Measurement resolution

The resolution is characterized by the standard deviation of the BFS value after many trace averaging (usually 1000s). A high Brillouin gain, low noise level, or enhanced signal-to-noise ratio (SNR) by a nonlinear optical signal processing can lead to a sharp spectrum profile [71]. The resolution is not a constant in the entire fiber length, but higher at the pump launching end and lower at the probe launching end of the fiber, respectively. The improvement of the measurement accuracy can be achieved by coding the pulse with longer processing time [12].

Sensing range

BOTDA offers the best performance for the long-range measurement applications which are the main market drivers for monitoring large-scale structures such as power cables, railways, and oil and gas pipelines. Long fiber lengths introduce high attenuation, which can be compensated by high pump power to improve signal to noise ratio. However, the increased powers are constrained by nonlinear optics effect, such as modulation instability [72], self-phase modulation [73], and probe power is limited by the threshold of the SBS, which will reduce effective sensing length [74]. In addition, the nonlocal effect is another detrimental effect for long-range BOTDA or BOTDR. The nonlocal effect is caused by the accumulated interaction between the pump pulse and probe wave, which distorts the Brillouin spectrum and subsequently introduces fitting errors for Brillouin frequency shift determination [75]. To achieve long-range Brillouin sensing, the nonlocal effect should be mitigated. The nonlocal effect is introduced during the frequency scanning process in the Brillouin gain or loss scheme. The power transfer between the pump and probe is high near the peak of the Brillouin frequency shift (BFS), while it is low away from the fiber BFS, and this may cause a fluctuation on the pump pulse power that can distort the Brillouin spectrum, especially in the far end of the sensing fiber. Time-division [76] and frequency-division [77] BOTDA systems can reduce the Brillouin interaction length, and hence mitigate the nonlocal effect, as the Brillouin interaction is constrained within counter-propagated double pulses which moved in time with multiple pulses at different time, although it requires longer measuring time due to many long probe pulses are needed to cover the entire sensing length. Similarly using combined fibers of different Brillouin frequencies with different lengths have effectively separated total sensing range to many different segments with larger scanning Brillouin frequency range, which reduced nonlocal effect significantly. BOTDA based on a frequency modulated probe wave was demonstrated to be free from the Brillouin threshold limitation and detrimental nonlocal effect, which achieved the 100 km sensing distance with 1 MHz BFS accuracy [78].

## RECORD EXCERPTS
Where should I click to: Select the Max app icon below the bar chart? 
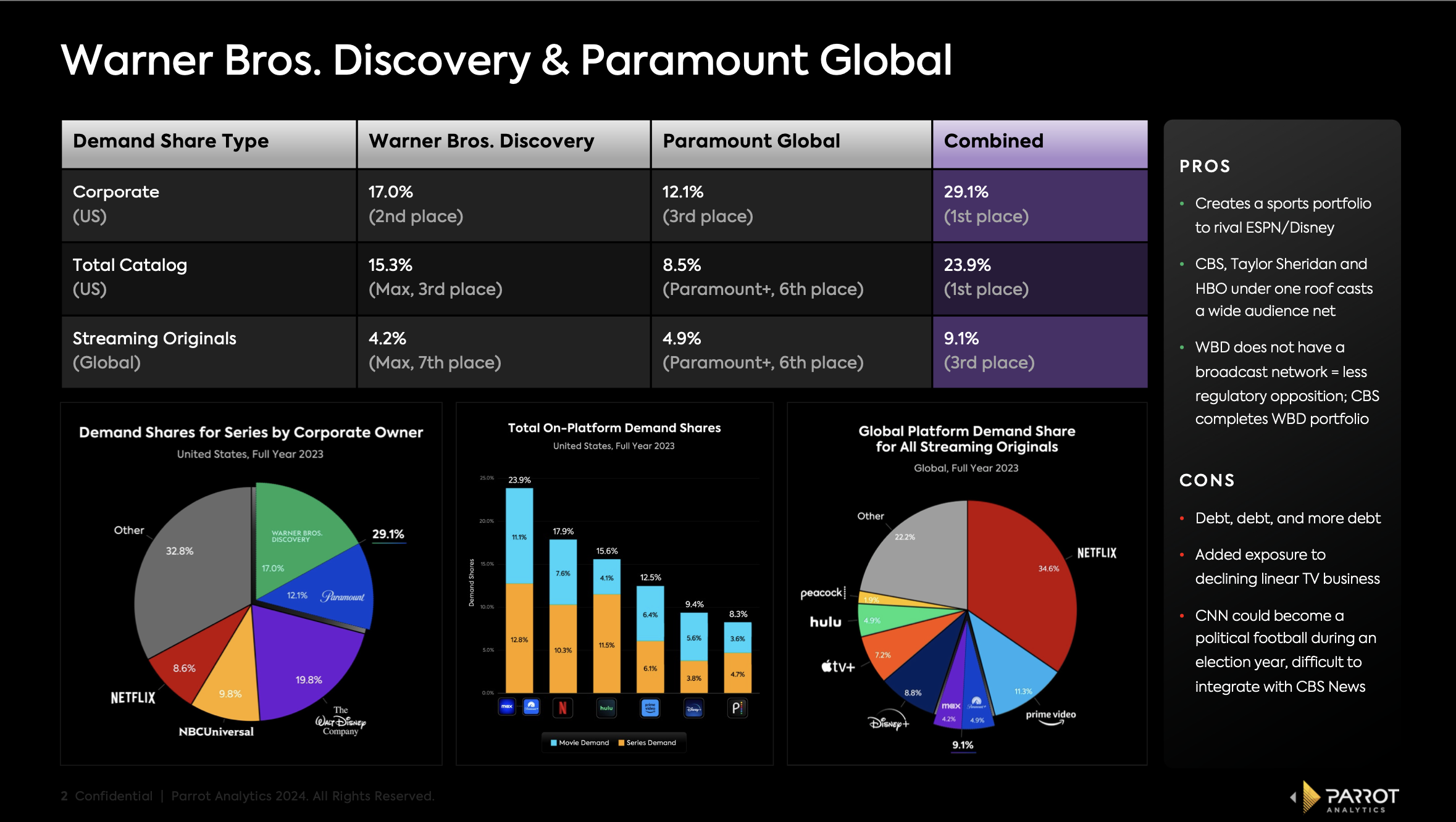(x=507, y=707)
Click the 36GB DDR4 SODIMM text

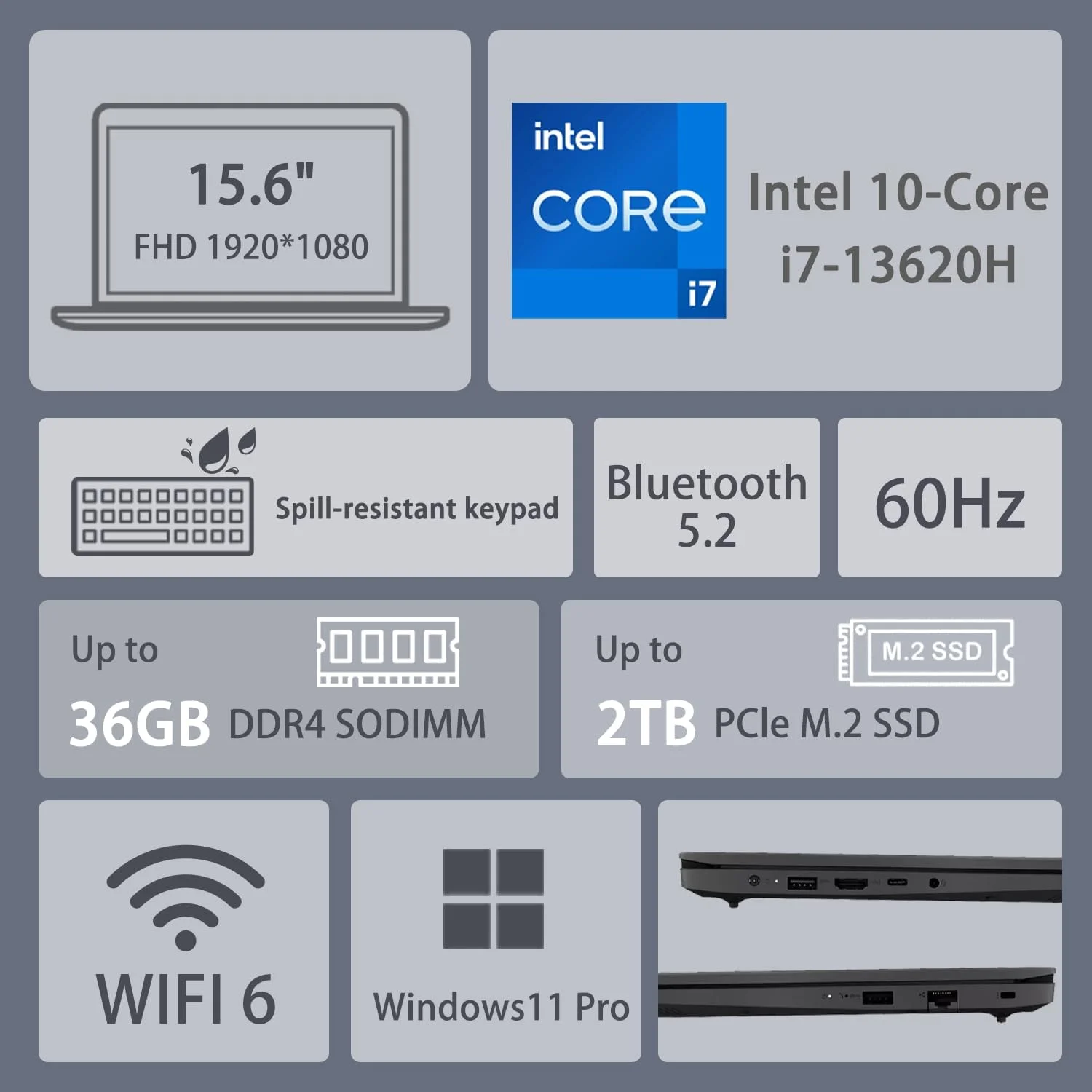tap(277, 724)
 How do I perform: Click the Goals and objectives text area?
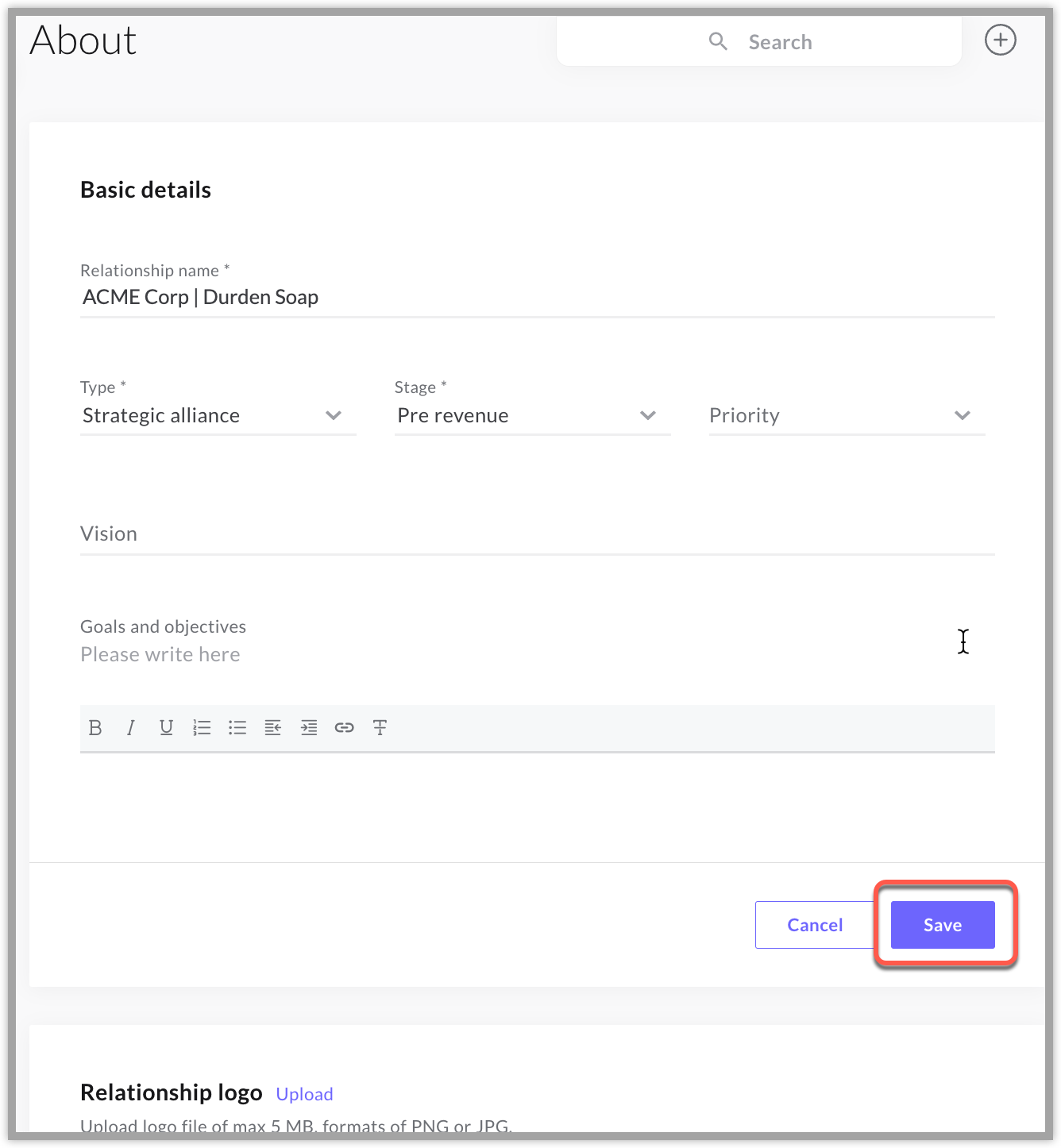[x=538, y=655]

## TASK OBJECTIVE
Pick up the passage on Brillouin fiber sensing after its last sentence and carry it forward. The entries have no connection to the passage on Brillouin fiber sensing.

## RESULT OF THE EXERCISE
To increase the sensing range of BOTDA sensors, several technologies have been proposed: (1) To locate the optical repeaters constituted by the Erbium-doped fiber amplifiers (EDFA) at critical positions over the sensing distance for 150 km sensing range [77]. The EDFA can also be placed in front of the detector to pre-amplify the Brillouin signal before detection which enabled 120 km [79]. (2) Distributed Raman [80] or Brillouin amplifier [81] offered distributed gain to compensate fiber loss for 100 km range. (3) Optical pulse coding [82] is an effective method to increase the SNR and extend the sensing distance to the order of 100 km. (4) propagation loss compensation, tailored compensation is utilized for the propagation loss of the pump pulse and is demonstrated for long-range and high-resolution distributed sensing, up to 51.2 km sensing range with spatial resolution of 20 cm [83]. (5) Optimizing Image Denoising methods including linear and nonlinear image processing methods for BOTDA data denoising are presented in [84], and 100 km sensing range with 2 m spatial resolution is achieved.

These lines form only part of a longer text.